B.1 クロス・サイト・リクエスト・フォージェリ

クライアント側攻撃を回避する方法を学習します。

Oracle GoldenGateには、サーバーの構成で制御されるCSRF軽減サポートが含まれています。デフォルトの構成では、CSRFトークン・ベースの保護が強制的に適用されます。

クロス・サイト・リクエスト・フォージェリ(CSRF)保護は、有効になっている場合は、スクリプトまたはプログラムのインタフェースが発生源となる、Webブラウザから発行されたリクエストに適用されます。CSRF保護は、オリジン・サーバーでリソースを変更しようとするリクエストに対してのみチェックされます。これは、PUT、POSTおよびDELETEのみが、CSRF保護が強制される(有効になっている場合)HTTPリクエスト動詞であるということです。

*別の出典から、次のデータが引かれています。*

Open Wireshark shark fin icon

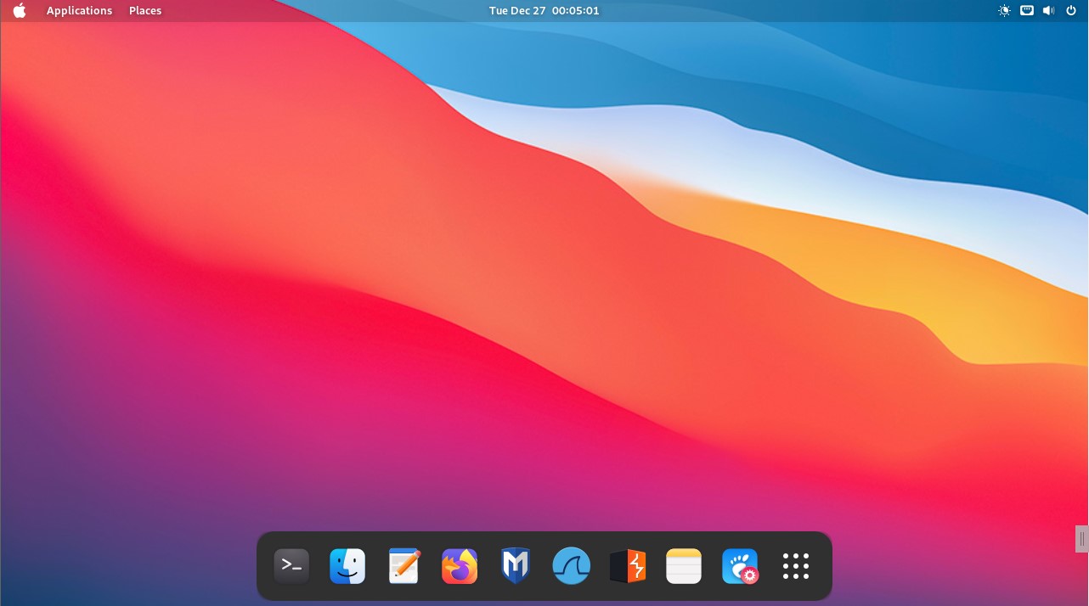(572, 566)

CSRF保護は、CSRFが有効になっているかどうかに関係なく、curl、wgetまたはnetcatなどの、ブラウザ以外のクライアントから発行されたリクエストに対しては強制されません。Admin Clientからのリクエストに対してもCSRFは強制されません。これらのクライアントはWebブラウザではないためです。

詳細は、「オープンWebアプリケーション・セキュリティ・プロジェクト」のクロスサイト・リクエスト・フォージェリ(CSRF)のページを参照してください。